El indio hacía a la tristeza del paisaje. Su presencia inminente ante la próxima posta llevaba a los pasajeros a rogar al mayoral que suprimiera los toques de clarín para no despertar a los duendes de la pampa. En los pensamientos, en la imaginación, en las ensoñaciones aparecía la imagen –hecha a la medida de cada uno, de su valor o temor– del indio bravío y feroz, ávido de sangre y de botín, que podía aparecerse en cada piedra del desierto, en cada árbol y en cada loma. Y esa premonición a menudo se realizaba: no había cristiano sobreviviente que hubiera ido por los caminos del Sur que no tuviera una anécdota que podía transitar del suspenso al horror y al milagro de haberse salvado.

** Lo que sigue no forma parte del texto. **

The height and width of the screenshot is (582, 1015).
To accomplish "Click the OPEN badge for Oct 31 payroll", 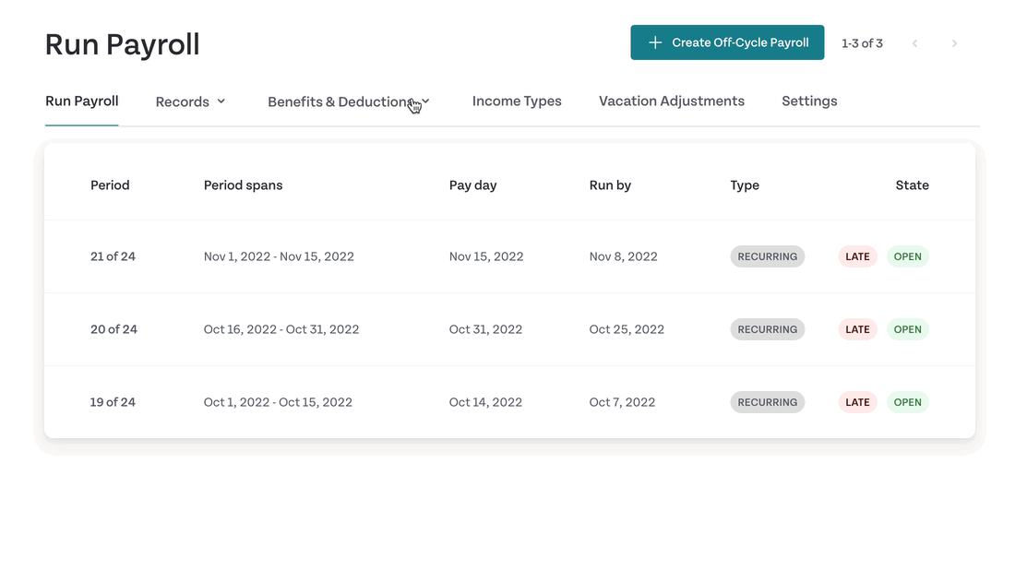I will (x=908, y=329).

Era irritante que no se manejaran con algún plan o táctica: al valor sumaban intuición y no sé qué locura desmedida poseía hasta el indio más calmo cuando salían de malón. Eso no los enceguecía, sus habilidades se agudizaban en contacto con el peligro. El camino del Norte era apodado el de los débiles. El del Sur, por ejemplo, el de Rosario a Mendoza, era transitado con hombres armados y las mujeres con un rosario en la mano. Hoy el ferrocarril que lo recorre ante un paisaje diáfano y tierras sembradas parece expulsar esa época de amenaza y cautividad a la irrealidad de cuentos de aparecidos.
Habría que estar en 1867 en el Congreso donde el 25 de agosto se dictó la Ley de la Conquista del desierto y la ocupación de Río Negro, luego de la exposición del senador Oroño que respondía al clamor de millares de víctimas: se refirió a la continua violación de los tratados y la destrucción de las poblaciones fronterizas y que ese era el único recurso para que desapareciera ese “espantoso estado de cosas”. Hay que recordar ese día y esa ley, que se implementó doce años después. No fue un capricho de Avellaneda, ni de su ministro Roca.

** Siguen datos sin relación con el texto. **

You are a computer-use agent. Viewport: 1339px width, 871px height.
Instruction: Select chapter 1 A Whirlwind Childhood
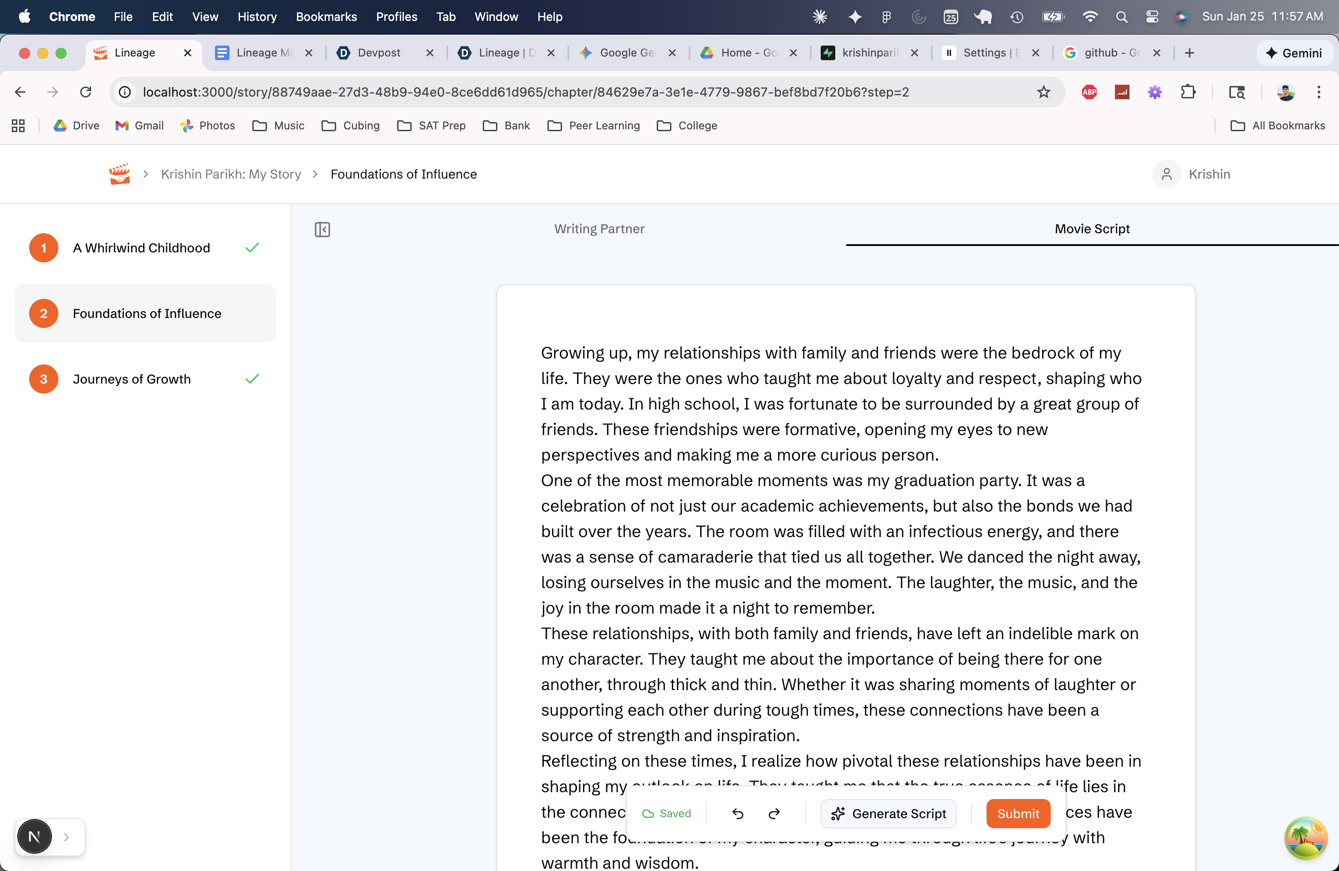[141, 248]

Oroño era un hombre íntegro y estuvo entre los primeros que pensó que las fronteras debían extenderse más allá de Rio Negro. No estuvo a favor de la guerra que se desarrollaba en esos momentos contra el Paraguay, que Alberdi consideró el un resultado del centralismo porteño y llamó guerra de la Triple Infamia. Oroño era oriundo de Coronda, Santa Fé, pero estuvo en la batalla de Caseros junto a las tropas entrerrianas de López Jordán. Cuando fue gobernador de Santa Fe sancionó la primera ley del matrimonio civil en el país y casi lo linchan por promover la ley del divorcio en su provincia. La guerra del Paraguay fue un capricho porteño, pero lo que planteaba Oroño a partir de Alsina iría adquiriendo un sentido popular y colectivo. Entonces el indio pampa no era el buen salvaje idealizado por los salones franceses sino autores materiales de robo, cautiverio, y crímenes organizados en una Confederación que tenía su diplomacia, sus embajadores. Hubo indios que practicaron el canibalismo, pero los araucanos, en sus parlamentos, desplegaban una retórica que entre la monotonía de sus reiteraciones iba desplegando un lujo de galas que nada tenían que envidiarle nuestros oradores.

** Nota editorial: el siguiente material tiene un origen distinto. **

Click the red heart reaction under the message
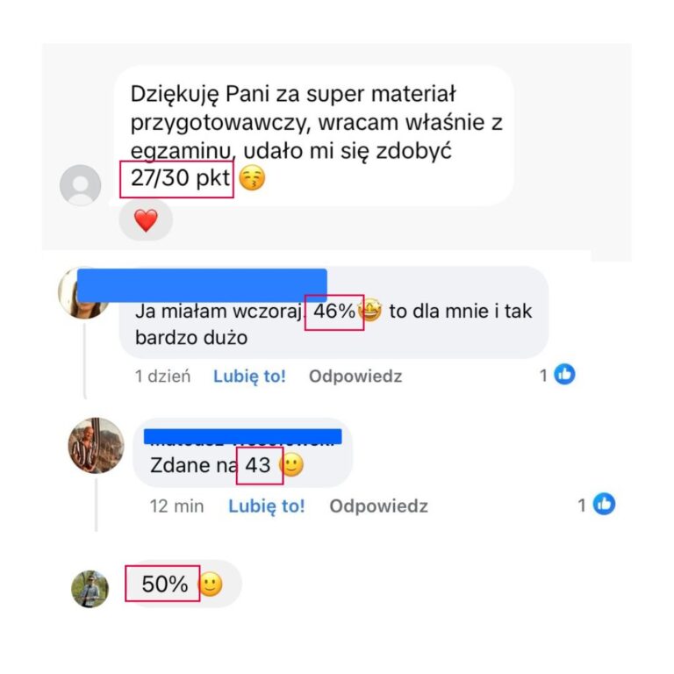The image size is (674, 674). tap(146, 220)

La llamada “angustia del desierto” hizo que un famoso coronel encaneciera en tres meses ante esa guerra sin laureles, que a pocos seducía: las guerras civiles concentraron por mucho tiempo las pasiones y ellos se organizaron como una federación. Fueron necesarias muchas fechorías, que sembraran el terror pánico, para que la pólvora les devolviera cada golpe multiplicado por mil.
No pocas veces los gauchos torturados por la sed y ensangrentados por nubes de sabandija, estuvieron a punto de comerse los propios caballos. Mientras los indios hicieran de las suyas, el país no tendría el control de sus fronteras y el contrabando con Chile continuaría. Si la cosa seguía así perderíamos grandes extensiones de territorios y terminaríamos apretujados en Buenos Aires en cuyas afueras dominaban.